Marv Gandall writes:
>Most speculation turns on the dollar being replaced as the sole anchor >currency by a basket of currencies, including the euro, yen, and in due >course a full-floating renminbi. Although such talk has always been >heard when the dollar has shown weakness, this time it is underpinned >by structural factors: the relative decline of US global economic power; >the role US dollar hegemony has played in contributing to the >destabilizing US current account deficit; the expansion of the eurozone >economy; and the increasing reluctance of the fastest-growing >economies in Asia and the Mideast to maintain their dollar pegs for >domestic reasons… a single reserve currency appears, in fact, to be an >historical anomaly rather than the norm.
J Gulick replies:
Will the EU and East Asia, in tandem or individually, have in place any time soon the social structures of accumulation that would enable them to play the “market of last resort” role? Germany and Japan are still trade surplus titans, and China has become one. It’ll take them quite a while to retool their political economies to perform the sort of functions typically associated with being financial-monetary hegemons.

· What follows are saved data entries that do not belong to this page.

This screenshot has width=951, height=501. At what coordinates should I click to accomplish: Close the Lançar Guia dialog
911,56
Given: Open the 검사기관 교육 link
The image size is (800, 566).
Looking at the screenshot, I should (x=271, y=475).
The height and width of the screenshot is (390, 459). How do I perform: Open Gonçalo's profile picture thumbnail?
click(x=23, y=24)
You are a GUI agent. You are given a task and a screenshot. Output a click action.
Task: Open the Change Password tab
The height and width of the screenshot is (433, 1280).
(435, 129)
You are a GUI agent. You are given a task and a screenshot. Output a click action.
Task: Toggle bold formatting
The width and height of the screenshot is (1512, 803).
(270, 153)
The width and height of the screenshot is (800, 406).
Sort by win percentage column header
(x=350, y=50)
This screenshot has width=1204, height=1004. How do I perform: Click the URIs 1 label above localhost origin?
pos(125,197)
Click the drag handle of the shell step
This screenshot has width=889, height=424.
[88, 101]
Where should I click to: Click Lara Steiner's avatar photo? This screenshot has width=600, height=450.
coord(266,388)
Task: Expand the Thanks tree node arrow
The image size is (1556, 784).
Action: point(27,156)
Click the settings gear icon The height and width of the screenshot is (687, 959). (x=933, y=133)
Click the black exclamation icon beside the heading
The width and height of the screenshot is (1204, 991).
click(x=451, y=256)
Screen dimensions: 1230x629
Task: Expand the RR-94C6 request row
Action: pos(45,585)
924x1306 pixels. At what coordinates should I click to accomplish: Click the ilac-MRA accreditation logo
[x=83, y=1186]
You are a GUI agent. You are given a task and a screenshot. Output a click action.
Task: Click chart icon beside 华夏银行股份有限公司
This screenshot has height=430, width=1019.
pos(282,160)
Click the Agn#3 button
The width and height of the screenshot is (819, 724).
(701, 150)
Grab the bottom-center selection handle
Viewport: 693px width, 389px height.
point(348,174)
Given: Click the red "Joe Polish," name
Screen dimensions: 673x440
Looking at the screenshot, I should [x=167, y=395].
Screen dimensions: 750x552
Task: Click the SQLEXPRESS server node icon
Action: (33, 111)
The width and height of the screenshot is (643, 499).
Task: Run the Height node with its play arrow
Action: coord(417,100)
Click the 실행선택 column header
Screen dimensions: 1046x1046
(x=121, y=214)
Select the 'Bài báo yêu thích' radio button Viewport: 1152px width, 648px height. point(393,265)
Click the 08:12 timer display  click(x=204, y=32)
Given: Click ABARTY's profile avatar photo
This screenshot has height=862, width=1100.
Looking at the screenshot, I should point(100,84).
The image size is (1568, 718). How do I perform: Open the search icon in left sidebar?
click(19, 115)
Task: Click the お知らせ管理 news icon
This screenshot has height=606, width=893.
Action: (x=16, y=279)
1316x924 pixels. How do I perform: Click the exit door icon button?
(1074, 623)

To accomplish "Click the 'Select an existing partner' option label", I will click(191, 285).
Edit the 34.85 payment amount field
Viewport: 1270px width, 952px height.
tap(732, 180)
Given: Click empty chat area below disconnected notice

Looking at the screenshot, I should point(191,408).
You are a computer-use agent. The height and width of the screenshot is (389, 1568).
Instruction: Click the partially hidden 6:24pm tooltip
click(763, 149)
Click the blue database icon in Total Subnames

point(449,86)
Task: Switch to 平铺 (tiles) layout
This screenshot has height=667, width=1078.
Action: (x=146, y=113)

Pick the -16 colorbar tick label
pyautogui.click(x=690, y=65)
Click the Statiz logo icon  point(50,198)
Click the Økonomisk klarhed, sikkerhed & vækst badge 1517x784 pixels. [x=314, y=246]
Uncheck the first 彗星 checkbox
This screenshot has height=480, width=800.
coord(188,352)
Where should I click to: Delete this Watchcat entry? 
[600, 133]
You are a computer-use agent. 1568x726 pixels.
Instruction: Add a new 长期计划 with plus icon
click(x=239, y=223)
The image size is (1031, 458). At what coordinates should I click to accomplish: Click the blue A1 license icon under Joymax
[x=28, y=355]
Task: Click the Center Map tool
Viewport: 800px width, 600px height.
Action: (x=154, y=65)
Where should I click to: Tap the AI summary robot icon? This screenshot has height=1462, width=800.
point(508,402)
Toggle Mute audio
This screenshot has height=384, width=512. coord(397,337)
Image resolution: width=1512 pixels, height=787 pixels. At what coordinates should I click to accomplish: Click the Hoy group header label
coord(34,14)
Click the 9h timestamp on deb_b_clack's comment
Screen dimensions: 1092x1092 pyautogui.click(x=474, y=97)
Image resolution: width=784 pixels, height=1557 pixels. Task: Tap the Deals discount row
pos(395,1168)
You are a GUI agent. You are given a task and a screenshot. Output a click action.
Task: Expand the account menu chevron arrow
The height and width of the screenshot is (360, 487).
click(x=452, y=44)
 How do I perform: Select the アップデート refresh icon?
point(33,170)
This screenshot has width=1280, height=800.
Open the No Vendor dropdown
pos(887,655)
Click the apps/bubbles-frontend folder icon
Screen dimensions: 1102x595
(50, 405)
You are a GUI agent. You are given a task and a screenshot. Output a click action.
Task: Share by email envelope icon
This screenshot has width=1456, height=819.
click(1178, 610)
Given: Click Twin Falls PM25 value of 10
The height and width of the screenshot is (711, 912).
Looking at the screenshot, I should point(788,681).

Also, the previous world of multiple reserve currencies was also the era of inter-imperialist rivalry. Do you really think the state apparatuses and big bourgeoisies of the capitalist powers not only share joint interests but are able to cognize this and translate it into policy? For a world of multiple reserve currencies to avoid degeneration into competitive blocs during phases of crisis and contraction, the answer to this question would have to be in the affirmative.
I must admit I’m a little out of practice on these issues, though.